▶ **Kutipan Halaman**:
....

Perbatasan negara, ibarat sebuah titik terakhir dari kedaulatan bangsa. Karena itu, di tapal batas, rasa nasionalisme mesti terus dijaga dan dirawat. Namun, bila perbatasan tak diperhatikan, bisa jadi rasa nasionalisme itu sedikit demi sedikit luntur. Karena itu, kesejahteraan penduduk yang berdiam di wilayah perbatasan negara mesti diperhatikan. Jangan sampai, mereka merasa tinggal di halaman belakang negeri. Padahal mereka sejatinya, adalah penjaga merah putih di beranda paling depan Indonesia.
“ Jangan sampai, dada mereka merah putih, tapi perut mereka Malaysia,” kata Deputi II Bidang Pengelolaan Potensi Kawasan Perbatasan Badan Nasional Pengelola Perbatasan (BNPP), Suhatmansyah.
Kalimat itu diucapkan Suhatmansyah, di atas KRI Barakuda, saat berbincang dengan para wartawan yang ikut dalam kunjungan kerja BNPP ke Kabupaten Kepulauan Anambas, beberapa waktu yang lalu. Sebagai pejabat sebuah badan yang mengurusi perbatasan negara, Suhatmansyah sangat hafal seperti apa kondisi tapal batas negara. Menurutnya, tak perlu malu untuk mengungkapkan, bila kawasan perbatasan masih menjadi halaman belakang negeri. Padahal di tapal batas negara, semangat merah putih di uji.
“Tanda batas negara itu, roh kedaulatan. Karena itu perlu kita jaga,” katanya.
Menurut dia, memoles perbatasan dari halaman belakang, menjadi beranda depan negara, tak bisa dilakukan secara parsial. semua aspek mesti dibenahi, mulai dari keamanan, insfastruktur, hak-hak dasar warga hingga kesejahteraan. Bila warga di perbatasan, harkatnya terangkat, mereka pun akan merasa sebagai anak bangsa yang tidak di anak tirikan. Harus diakui, minimnya perhatian dari negara selama ini, membuat mereka seperti warga negara yang dinomor duakan.

....

▶ **Data yang Disediakan**:
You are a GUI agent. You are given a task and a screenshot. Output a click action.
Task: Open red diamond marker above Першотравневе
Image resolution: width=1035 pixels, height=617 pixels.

....

▶ **Soal yang Diberikan 1**: Salin kata demi kata bagian teks tentang perbatasan negara yang dibuka dengan kata-kata yang memuat "Perbatasan negara, ibarat" dan ditutup dengan "paling depan Indonesia.".
▶ **Soal yang Diberikan 2**: Tuliskan kelanjutan teks tentang perbatasan negara, dimulai setelah kalimat terakhir yang tercantum.

▶ **Hasil Pengerjaan 1**:
Perbatasan negara, ibarat sebuah titik terakhir dari kedaulatan bangsa. Karena itu, di tapal batas, rasa nasionalisme mesti terus dijaga dan dirawat. Namun, bila perbatasan tak diperhatikan, bisa jadi rasa nasionalisme itu sedikit demi sedikit luntur. Karena itu, kesejahteraan penduduk yang berdiam di wilayah perbatasan negara mesti diperhatikan. Jangan sampai, mereka merasa tinggal di halaman belakang negeri. Padahal mereka sejatinya, adalah penjaga merah putih di beranda paling depan Indonesia.

▶ **Hasil Pengerjaan 2**:
“Masyarakat di perbatasan harus merasa sebagai anak bangsa. Tapi harus diakui, kondisi sekarang perbatasan belum baik. Di wilayah darat, di Sebatik misalnya, warga ada yang ngomong Pak, dada kami ini merah putih, tapi perut kami Malaysia,”katanya.
Kenapa sampai ada pengakuan seperti, karena kata Suhatmansyah, segala kebutuhan pokok warga yang ada di Sebatik itu, sebagian besar di datangkan dari Malaysia. Bahkan, kala sakit, mereka berobat ke Malaysia. “ Kata mereka, lebih murah, lebih cepat. Inilah yang harus kita rubah,”ujar Suhatmansyah.
Badan pengelola perbatasan sendiri, kata dia, telah membuat beberapa program strategis. Salah satunya adalah Gerbang Duta atau Gerakan Terpadu Pembangunan Kawasan Perbatasan. Karena itu pula ia datang ke Anambas, dengan mengajak wakil dari berbagai kementerian. Tujuannya, selain melihat langsung juga untuk menangkap apa yang dibutuhkan warga.
“Sehingga mereka betul-betul merasa sebagai anak bangsa,” katanya.
Membangun perbatasan, katanya lagi, tak bisa sendiri-sendiri, namun mesti terkoordinasi dan terintegrasi. Komitmen mesti disatukan. Sehingga gerak pembangunan saling terkait. Dengan begitu, mimpi besar menjadikan perbatasan sebagai beranda depan negara bisa cepat direalisasikan. “ Wilayah perbatasan kita tersebar di 38 kabupaten, dan terdapat 187 kecamatan di wilayah perbatasan,”ujarnya.
Anambas, kata Suhatmansyah, adalah salah satu dari 38 kabupaten yang wilayahnya ada di tapal batas negara. Anambas mempunyai potensi yang sangat besar. Perut buminya mengandung tambang. Lautannya kaya dengan ikan. Alamnya pun sangat indah, bisa dipoles menjadi salah satu tujuan wisata di Indonesia.
“ Kita berharap Pak Bupati siapkan cetak birunya. Nanti kita masukan ke rencana pembangunan jangka panjang 2015. Jadi apa yang diinginkan daerah harus konek dengan program pusat,” katanya.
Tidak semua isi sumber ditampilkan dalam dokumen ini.